I know that because I’ve lived it, it’s in my DNA. If you sat next to kids in a Knowsley comprehensive school every day and you see the outcomes of their lives 40 years later, you know that is true.
That’s why a high-quality curriculum matters, because we just can’t just let ourselves have the soft leadership of low expectations for those children.
That’s what we had. We were not deemed to have as much potential because of postcode. We had that in the past, we had that when I was at school. It will not happen on my watch, on Nick Gibbs’s watch or Diana Barran’s watch.
It’s why sports and activities matter, because they offer an opportunity to get involved, to feel like you’re part of something bigger and find something you’re good at.
These are the things that boost confidence, improve mental health, and grow friendships. They’re the things that mean you live a healthier and happier life in the future.
It’s about making sure kids, including kids with special educational needs and disabilities (SEND), get the support they need. There’s a lot of children now with children who have an additional need. I’m pleased that next year, high needs funding will rise to £10.5 billion. That’s 60% more than it was just five years ago.

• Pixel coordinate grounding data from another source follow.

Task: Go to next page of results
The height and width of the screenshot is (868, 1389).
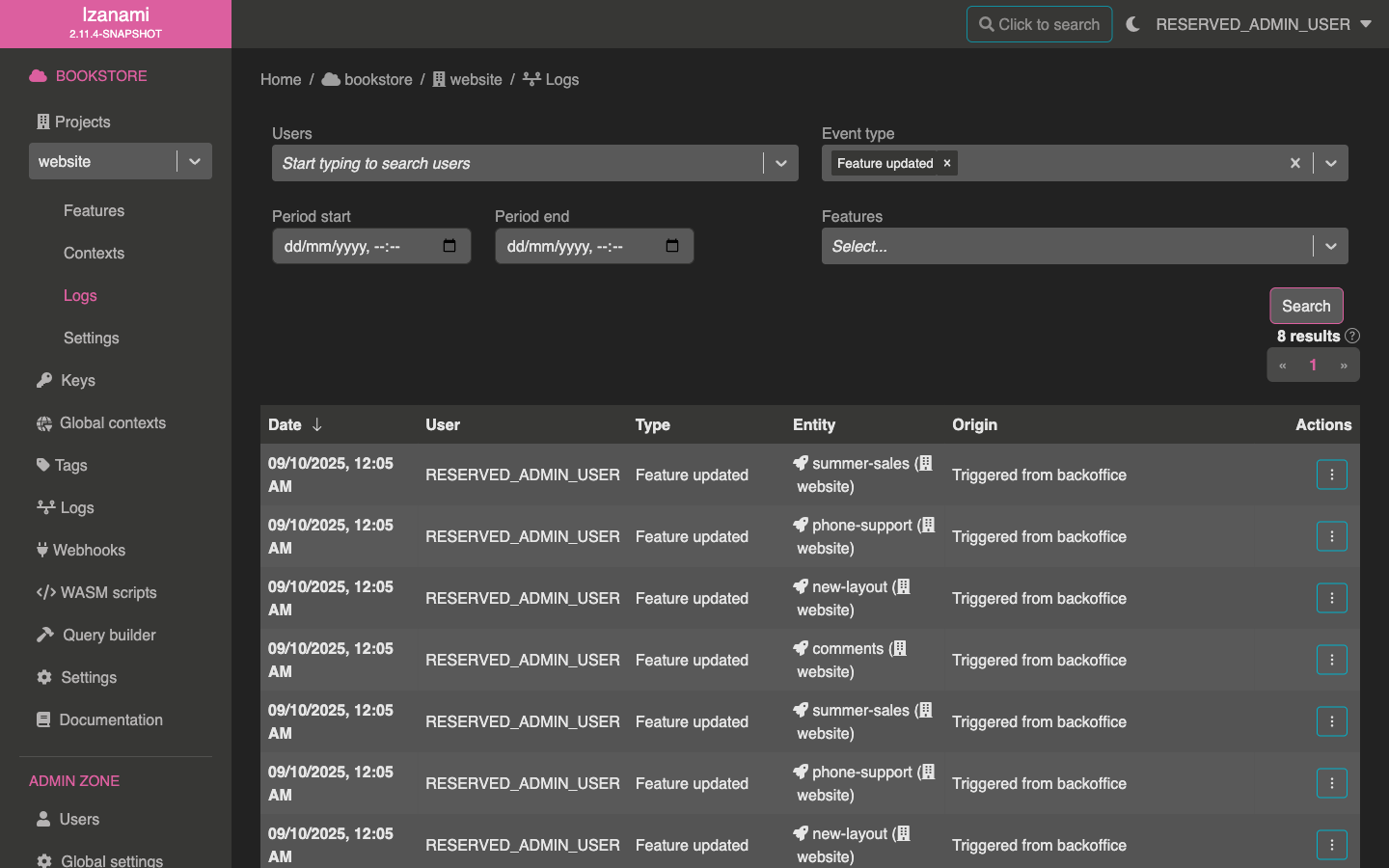Action: click(1343, 365)
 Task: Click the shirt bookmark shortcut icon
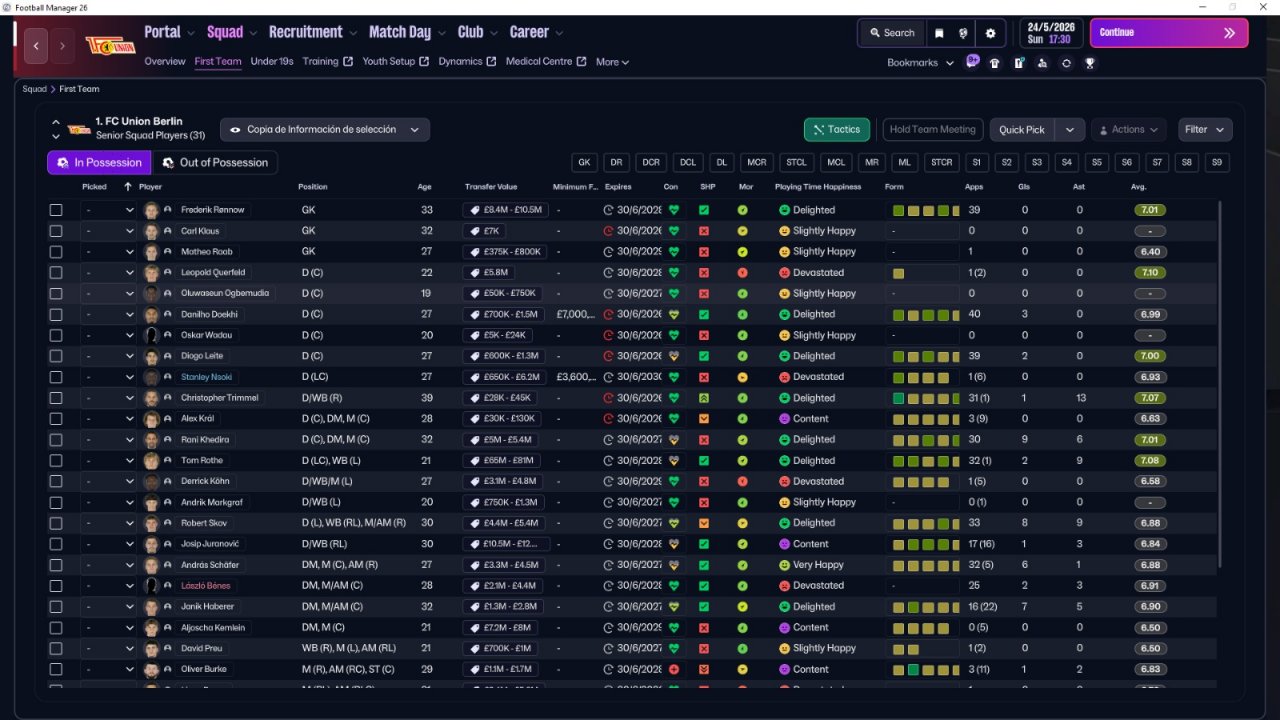(x=994, y=62)
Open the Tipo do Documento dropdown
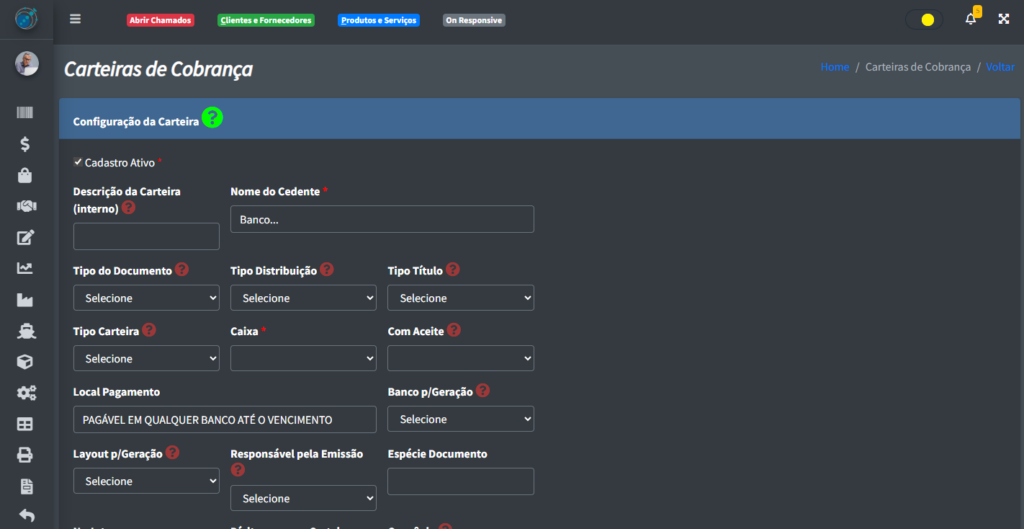1024x529 pixels. click(x=146, y=298)
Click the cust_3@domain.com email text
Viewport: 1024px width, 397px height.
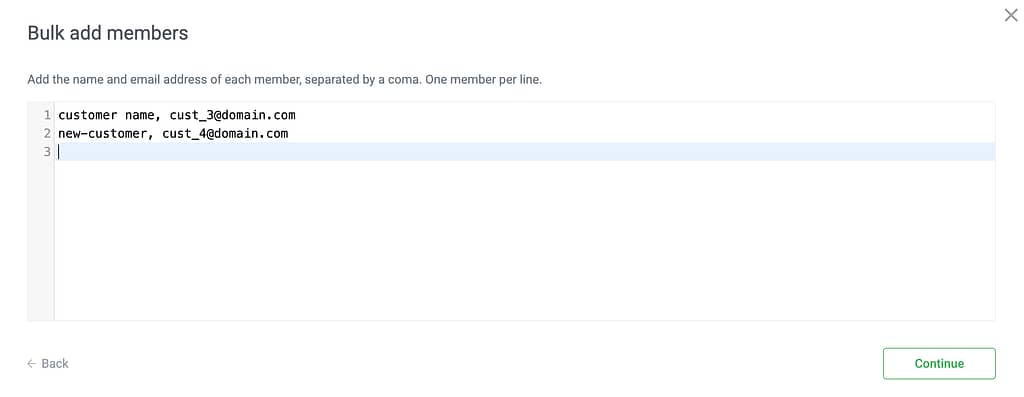click(x=232, y=116)
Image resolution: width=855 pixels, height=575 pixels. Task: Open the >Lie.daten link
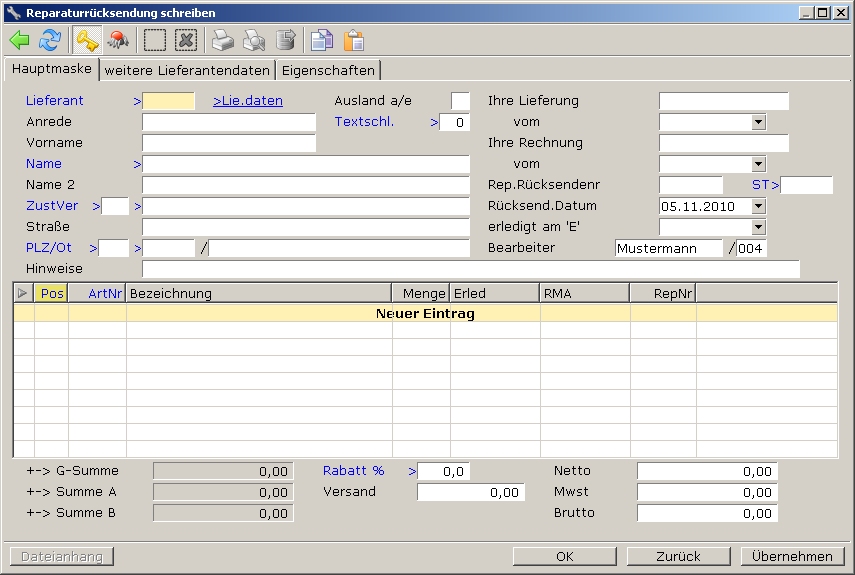248,101
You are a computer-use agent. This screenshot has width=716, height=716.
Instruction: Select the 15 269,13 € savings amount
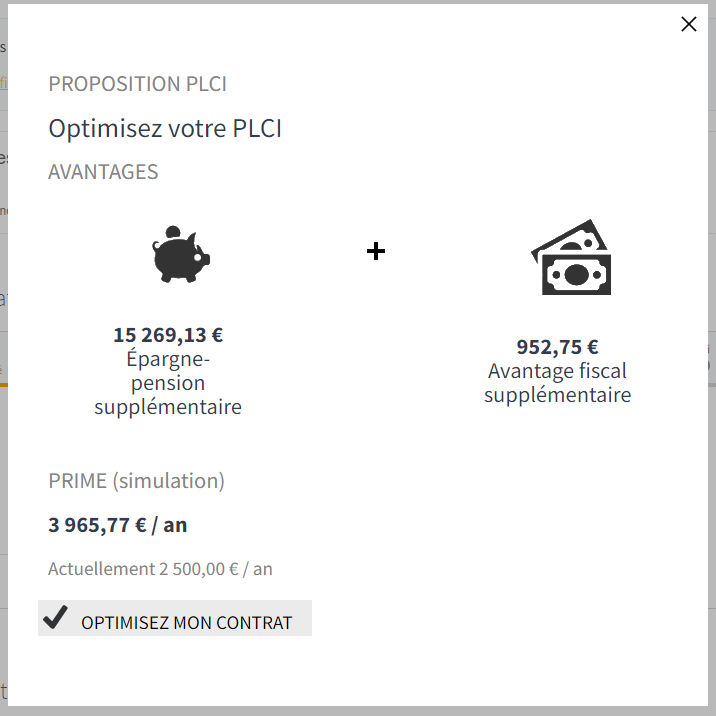(x=168, y=334)
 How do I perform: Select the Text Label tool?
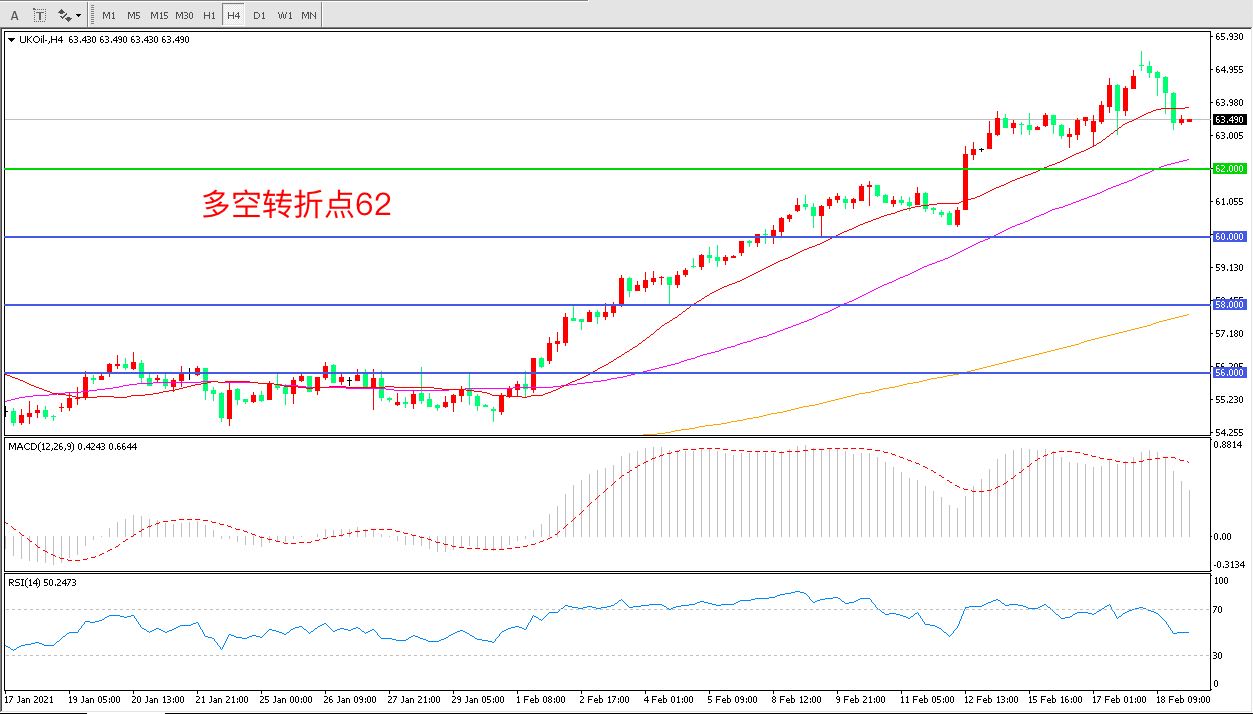pos(40,16)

But it’s not just about funding – it’s also about how we use it to provide support in the right place at the right time.
Tailoring our support matters, and it helps kids with special education needs and disabilities to access full-time education. That’s their right, and it’s what ensures they can fulfil their potential.
Through our SEND change programme we’re testing our improvement plan reforms. This includes supporting mainstream schools to meet the needs of an increasing number of pupils.
But we know we can go even further to create a sense of belonging for pupils with SEND. The professional community, the CST, has established on SEND and inclusion, alongside the five principles of inclusion are a fantastic place to start.
For some pupils, timely access to local special schools will be the right approach. That is why we are building 7 new special free schools alongside 83 already committed to opening so that so that every child’s needs are met.
These are some of the challenges I am focused on today.
But I see opportunities too. I recently visited Exeter University to open their new Centre of Degree Partnerships. A few years ago I opened one at Warwick University.
Degree apprenticeships can be transformative. I know, I did one. And it is excellent to see such a prestigious university showing such a strong commitment to apprenticeships by making it a strategic priority. Because working with employers is strategic. It will strengthen research, it will strengthen those bonds and improve the academic offer.
Some may say it is unrealistic to reach into these new spaces when the day job is so full on. But I know that together we can face down the challenges we have today and build towards an ever stronger education system for our children in the future.
We must do this. We must ensure our children can compete globally with the best education we can provide by providing them with the best opportunities. There is no other option.
I will back you, and I will make sure that you and your staff have what you need to succeed.
If the prize is a country where every child feels that they belong, they can build their confidence and be the very best they can be and they will succeed, then the challenge must be worth it.
Thank you very much for all the work you’re doing. Let’s keep on going, together.